An employee walks down stairs on the Armada gas condensate platform, operated by BG Group Plc, in the North Sea, off the coast of Aberdeen, U.K., on Thursday, Dec. 10, 2015. Royal Dutch Shell Plc got clearance from antitrust authorities in China for the takeover of BG Group Plc, removing the final regulatory hurdle for its biggest-ever deal. Photographer: Simon Dawson/Bloomberg

The following is an excerpt from Natasha Doff and Artyom Danielyan | March 12, 2017 | Bloomberg.com |

The political turbulence roiling the European Union is making Russia look like a safe bet to bondholders.

For money managers wary of the elections looming in Europe, the worst relations with the West since the Cold War and sanctions on Russia’s biggest companies are no deterrent. The nation’s debt is cheaper to insure against default than Italy’s. A victory for populists in the Netherlands on March 15 could give anti-EU candidates a boost when voting is held in France, Germany and possibly Italy this year.
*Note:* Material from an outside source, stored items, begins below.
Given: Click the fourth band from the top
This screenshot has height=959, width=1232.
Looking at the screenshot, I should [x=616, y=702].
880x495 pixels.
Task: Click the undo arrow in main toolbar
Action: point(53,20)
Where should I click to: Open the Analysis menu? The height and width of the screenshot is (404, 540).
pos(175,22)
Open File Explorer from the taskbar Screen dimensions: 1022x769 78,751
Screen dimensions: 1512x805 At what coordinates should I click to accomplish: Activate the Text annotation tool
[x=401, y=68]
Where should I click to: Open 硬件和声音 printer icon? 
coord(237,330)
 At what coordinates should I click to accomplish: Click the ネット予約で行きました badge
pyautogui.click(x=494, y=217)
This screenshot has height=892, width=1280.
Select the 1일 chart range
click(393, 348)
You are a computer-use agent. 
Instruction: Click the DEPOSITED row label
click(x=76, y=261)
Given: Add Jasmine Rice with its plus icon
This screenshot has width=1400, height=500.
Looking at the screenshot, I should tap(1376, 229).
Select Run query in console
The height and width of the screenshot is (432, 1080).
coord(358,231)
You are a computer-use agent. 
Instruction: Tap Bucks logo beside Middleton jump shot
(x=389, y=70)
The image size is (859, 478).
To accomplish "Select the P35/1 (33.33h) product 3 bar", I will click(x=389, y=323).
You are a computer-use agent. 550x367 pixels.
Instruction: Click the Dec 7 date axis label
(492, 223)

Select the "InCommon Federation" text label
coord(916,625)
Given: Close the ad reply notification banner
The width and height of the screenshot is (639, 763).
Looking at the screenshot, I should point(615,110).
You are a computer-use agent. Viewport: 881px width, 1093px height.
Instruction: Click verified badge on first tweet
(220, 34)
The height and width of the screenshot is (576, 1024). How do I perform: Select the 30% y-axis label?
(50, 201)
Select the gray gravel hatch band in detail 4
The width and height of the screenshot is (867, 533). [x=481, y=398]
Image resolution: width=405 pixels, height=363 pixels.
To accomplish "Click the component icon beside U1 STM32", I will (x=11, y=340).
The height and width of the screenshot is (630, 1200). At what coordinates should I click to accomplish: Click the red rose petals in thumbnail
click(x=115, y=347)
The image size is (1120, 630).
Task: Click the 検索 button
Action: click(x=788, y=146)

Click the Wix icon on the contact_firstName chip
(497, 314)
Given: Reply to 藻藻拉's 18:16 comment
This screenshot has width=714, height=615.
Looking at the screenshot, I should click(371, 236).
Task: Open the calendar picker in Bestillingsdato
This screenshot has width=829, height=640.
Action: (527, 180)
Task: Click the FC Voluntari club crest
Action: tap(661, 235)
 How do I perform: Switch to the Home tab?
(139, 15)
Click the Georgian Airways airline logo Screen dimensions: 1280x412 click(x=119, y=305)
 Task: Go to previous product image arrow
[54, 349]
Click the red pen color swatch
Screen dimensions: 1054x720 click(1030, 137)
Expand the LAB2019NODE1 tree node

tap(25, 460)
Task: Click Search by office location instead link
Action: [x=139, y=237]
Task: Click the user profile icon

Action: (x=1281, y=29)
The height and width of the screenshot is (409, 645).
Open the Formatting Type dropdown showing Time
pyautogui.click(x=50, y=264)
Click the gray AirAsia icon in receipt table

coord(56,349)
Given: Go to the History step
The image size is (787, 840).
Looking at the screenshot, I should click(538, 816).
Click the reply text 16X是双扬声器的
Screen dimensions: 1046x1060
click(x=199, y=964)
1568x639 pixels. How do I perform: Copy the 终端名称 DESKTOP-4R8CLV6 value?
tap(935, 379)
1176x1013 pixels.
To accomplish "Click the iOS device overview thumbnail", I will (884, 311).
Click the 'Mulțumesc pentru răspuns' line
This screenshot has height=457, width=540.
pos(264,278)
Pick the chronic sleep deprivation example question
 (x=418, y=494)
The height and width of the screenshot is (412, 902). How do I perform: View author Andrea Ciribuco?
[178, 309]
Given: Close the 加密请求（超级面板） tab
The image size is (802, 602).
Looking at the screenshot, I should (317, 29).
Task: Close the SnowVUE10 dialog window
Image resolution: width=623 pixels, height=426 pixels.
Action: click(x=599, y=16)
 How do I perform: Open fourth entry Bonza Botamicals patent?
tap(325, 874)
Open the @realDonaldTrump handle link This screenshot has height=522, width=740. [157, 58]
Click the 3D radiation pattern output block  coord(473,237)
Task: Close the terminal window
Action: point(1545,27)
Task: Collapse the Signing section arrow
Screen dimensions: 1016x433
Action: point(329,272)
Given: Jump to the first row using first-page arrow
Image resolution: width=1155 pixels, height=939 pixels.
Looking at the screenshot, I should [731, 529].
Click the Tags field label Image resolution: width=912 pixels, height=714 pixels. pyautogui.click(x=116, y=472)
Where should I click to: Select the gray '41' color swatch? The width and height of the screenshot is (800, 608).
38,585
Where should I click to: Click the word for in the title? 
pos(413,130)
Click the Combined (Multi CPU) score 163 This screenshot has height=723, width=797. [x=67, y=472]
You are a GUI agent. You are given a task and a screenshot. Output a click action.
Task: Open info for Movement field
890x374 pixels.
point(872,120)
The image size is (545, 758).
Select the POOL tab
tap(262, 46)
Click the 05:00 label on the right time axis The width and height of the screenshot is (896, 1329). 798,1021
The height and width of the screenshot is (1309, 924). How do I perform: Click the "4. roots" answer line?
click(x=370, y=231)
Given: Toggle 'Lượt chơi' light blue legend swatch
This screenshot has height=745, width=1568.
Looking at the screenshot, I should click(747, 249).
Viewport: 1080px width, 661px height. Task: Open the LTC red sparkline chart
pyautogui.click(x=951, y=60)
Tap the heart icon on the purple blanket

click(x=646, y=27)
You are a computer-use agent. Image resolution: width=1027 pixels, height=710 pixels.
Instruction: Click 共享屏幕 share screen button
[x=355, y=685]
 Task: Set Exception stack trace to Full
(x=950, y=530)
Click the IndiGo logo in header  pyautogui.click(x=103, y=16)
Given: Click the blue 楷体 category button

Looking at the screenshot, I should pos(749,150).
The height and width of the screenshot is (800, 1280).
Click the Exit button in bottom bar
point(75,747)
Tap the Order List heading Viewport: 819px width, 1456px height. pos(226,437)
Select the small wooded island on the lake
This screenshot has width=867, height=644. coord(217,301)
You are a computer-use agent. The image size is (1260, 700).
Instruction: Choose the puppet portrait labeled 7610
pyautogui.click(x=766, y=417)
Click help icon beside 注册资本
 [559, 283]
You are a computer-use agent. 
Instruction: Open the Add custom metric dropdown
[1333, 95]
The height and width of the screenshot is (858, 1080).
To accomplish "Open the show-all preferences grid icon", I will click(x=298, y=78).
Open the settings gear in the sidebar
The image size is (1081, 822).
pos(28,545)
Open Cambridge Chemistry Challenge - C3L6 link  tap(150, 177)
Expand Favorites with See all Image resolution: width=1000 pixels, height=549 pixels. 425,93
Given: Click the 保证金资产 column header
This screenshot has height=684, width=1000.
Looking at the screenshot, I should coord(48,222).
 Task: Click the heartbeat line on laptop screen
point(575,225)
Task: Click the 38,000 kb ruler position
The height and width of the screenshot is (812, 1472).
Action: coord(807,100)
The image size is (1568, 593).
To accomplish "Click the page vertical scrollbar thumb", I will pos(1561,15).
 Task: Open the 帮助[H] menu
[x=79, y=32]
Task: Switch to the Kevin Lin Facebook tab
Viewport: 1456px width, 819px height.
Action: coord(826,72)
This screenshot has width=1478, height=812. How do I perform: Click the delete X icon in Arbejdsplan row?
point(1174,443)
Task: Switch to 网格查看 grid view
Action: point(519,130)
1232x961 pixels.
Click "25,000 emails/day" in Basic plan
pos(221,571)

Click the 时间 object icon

Russian bonds have the allure of a haven after recovering oil prices helped pull the economy from its deepest recession in two decades and lift the ruble from a record low. With yields 10 times higher than the euro-area average, investors are better compensated for risk in Russia than in France, where most polls show National Front candidate Marine Le Pen leading the first-round vote next month.

“It’s an eternal paradox that a country that’s under sanctions is considered to be low volatility and attractive to investors,” said Greg Saichin, the chief investment officer for emerging-market bonds at Allianz Global Investors in London, which has 480 billion euros ($511 billion) under management. “You have to take your hat off to the way they’ve managed the recession.”